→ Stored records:
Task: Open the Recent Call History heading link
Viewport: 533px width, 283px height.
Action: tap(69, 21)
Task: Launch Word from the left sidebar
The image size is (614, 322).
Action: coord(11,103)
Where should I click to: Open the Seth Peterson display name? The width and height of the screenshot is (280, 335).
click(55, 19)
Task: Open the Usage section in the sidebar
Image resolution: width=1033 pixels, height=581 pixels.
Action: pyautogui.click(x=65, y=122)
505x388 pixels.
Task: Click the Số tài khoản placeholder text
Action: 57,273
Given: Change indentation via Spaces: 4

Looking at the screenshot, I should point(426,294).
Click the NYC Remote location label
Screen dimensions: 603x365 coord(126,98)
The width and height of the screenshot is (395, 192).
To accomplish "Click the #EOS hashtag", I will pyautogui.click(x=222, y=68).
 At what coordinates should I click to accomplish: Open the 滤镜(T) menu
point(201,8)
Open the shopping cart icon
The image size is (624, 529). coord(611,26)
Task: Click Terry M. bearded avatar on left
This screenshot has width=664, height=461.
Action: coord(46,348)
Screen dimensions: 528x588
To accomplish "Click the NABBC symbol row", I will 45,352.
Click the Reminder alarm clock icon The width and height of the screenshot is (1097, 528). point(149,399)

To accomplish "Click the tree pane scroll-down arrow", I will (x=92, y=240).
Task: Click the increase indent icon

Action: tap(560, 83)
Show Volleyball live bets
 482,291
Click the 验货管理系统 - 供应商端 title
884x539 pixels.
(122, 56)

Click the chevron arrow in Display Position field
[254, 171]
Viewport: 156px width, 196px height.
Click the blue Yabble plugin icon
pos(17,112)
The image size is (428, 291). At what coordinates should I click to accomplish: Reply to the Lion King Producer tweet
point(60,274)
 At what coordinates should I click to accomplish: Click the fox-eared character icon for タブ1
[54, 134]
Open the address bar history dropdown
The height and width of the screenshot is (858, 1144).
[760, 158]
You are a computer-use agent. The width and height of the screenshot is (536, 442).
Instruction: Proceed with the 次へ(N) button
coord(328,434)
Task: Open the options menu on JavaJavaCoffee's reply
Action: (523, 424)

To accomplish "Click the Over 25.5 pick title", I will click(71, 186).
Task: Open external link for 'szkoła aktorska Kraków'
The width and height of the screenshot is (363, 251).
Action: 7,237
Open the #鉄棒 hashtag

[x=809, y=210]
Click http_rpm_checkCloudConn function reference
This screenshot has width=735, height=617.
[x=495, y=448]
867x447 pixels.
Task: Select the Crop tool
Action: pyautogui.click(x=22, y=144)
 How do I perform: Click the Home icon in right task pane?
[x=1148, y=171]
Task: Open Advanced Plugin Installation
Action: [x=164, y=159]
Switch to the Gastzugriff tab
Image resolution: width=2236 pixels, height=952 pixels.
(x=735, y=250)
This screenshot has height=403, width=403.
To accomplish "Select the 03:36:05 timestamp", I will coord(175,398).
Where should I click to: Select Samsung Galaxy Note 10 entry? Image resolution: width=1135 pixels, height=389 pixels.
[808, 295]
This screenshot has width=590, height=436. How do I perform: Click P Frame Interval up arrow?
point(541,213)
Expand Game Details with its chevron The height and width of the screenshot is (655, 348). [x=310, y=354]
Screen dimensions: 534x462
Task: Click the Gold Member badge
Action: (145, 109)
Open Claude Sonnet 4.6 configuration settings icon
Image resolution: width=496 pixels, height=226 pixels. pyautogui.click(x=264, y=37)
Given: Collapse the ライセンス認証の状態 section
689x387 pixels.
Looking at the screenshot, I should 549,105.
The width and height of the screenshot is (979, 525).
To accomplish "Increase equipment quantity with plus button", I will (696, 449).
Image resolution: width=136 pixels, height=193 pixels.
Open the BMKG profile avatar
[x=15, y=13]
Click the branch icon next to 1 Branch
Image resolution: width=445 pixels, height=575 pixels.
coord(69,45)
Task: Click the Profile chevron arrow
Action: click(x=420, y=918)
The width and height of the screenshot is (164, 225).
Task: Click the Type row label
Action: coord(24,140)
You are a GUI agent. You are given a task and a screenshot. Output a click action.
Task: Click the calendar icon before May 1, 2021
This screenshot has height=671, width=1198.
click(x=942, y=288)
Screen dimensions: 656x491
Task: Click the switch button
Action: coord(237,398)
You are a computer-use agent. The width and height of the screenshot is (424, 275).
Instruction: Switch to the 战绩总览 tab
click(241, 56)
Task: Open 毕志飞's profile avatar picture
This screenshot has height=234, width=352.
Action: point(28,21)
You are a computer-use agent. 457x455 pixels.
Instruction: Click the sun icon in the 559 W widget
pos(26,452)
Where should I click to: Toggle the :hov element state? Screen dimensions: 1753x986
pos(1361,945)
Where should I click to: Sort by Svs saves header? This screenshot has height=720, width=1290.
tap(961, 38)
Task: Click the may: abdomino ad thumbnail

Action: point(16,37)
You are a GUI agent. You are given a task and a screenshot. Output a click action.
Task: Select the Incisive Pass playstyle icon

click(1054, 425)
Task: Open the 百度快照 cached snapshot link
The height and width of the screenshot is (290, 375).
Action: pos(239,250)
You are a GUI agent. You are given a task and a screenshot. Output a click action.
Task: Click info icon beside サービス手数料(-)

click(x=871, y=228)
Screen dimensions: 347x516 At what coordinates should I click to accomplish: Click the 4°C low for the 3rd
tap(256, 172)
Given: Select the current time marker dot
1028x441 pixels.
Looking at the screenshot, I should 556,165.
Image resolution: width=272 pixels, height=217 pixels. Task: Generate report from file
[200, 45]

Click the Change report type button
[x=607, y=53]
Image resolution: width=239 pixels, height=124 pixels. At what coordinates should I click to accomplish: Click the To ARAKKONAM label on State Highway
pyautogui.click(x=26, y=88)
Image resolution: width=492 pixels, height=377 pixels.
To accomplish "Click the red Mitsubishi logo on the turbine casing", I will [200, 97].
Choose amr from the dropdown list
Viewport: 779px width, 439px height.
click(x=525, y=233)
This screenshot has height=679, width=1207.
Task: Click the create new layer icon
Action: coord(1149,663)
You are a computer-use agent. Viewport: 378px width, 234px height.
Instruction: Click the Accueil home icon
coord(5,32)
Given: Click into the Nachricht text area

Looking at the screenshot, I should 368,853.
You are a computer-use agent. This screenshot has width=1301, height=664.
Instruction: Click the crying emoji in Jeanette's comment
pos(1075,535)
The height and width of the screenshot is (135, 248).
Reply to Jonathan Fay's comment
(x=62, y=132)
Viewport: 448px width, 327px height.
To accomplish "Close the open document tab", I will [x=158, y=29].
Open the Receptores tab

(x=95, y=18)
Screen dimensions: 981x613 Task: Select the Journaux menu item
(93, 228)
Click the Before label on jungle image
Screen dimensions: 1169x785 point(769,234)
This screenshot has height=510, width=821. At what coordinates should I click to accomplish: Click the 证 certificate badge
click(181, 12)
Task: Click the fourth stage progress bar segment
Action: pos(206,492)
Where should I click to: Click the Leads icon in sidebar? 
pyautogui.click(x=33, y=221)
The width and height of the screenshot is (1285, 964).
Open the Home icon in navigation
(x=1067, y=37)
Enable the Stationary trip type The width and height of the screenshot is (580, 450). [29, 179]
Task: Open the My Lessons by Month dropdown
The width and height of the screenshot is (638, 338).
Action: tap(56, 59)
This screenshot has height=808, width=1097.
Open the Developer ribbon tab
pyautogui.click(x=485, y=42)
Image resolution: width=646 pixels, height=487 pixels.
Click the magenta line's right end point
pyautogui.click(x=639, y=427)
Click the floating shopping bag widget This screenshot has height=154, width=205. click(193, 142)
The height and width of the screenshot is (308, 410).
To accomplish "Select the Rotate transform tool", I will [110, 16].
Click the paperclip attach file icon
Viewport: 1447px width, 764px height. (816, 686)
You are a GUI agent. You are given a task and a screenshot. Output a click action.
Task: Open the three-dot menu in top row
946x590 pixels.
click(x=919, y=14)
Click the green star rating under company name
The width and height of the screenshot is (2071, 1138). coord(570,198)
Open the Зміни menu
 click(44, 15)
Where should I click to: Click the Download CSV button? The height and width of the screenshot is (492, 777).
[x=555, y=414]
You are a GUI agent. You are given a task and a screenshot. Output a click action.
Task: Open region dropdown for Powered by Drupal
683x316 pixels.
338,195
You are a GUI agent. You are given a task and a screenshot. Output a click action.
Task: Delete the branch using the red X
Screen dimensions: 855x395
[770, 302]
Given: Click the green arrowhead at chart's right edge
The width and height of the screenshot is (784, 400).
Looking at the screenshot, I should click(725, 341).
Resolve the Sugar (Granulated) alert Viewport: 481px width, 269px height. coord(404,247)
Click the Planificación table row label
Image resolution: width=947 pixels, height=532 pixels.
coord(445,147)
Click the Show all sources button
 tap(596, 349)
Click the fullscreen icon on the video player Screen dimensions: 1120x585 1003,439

→ TASK BRIEF:
Where does the string "computer" appear in the records above? Return every line that holds it.

→ RESULT BELOW:
You are a computer-use agent. The width and height of the screenshot is (536, 442).
You are a computer-use agent. The width and height of the screenshot is (424, 275).
You are a computer-use agent. 457x455 pixels.
You are a computer-use agent. Viewport: 378px width, 234px height.
You are a computer-use agent. This screenshot has width=1301, height=664.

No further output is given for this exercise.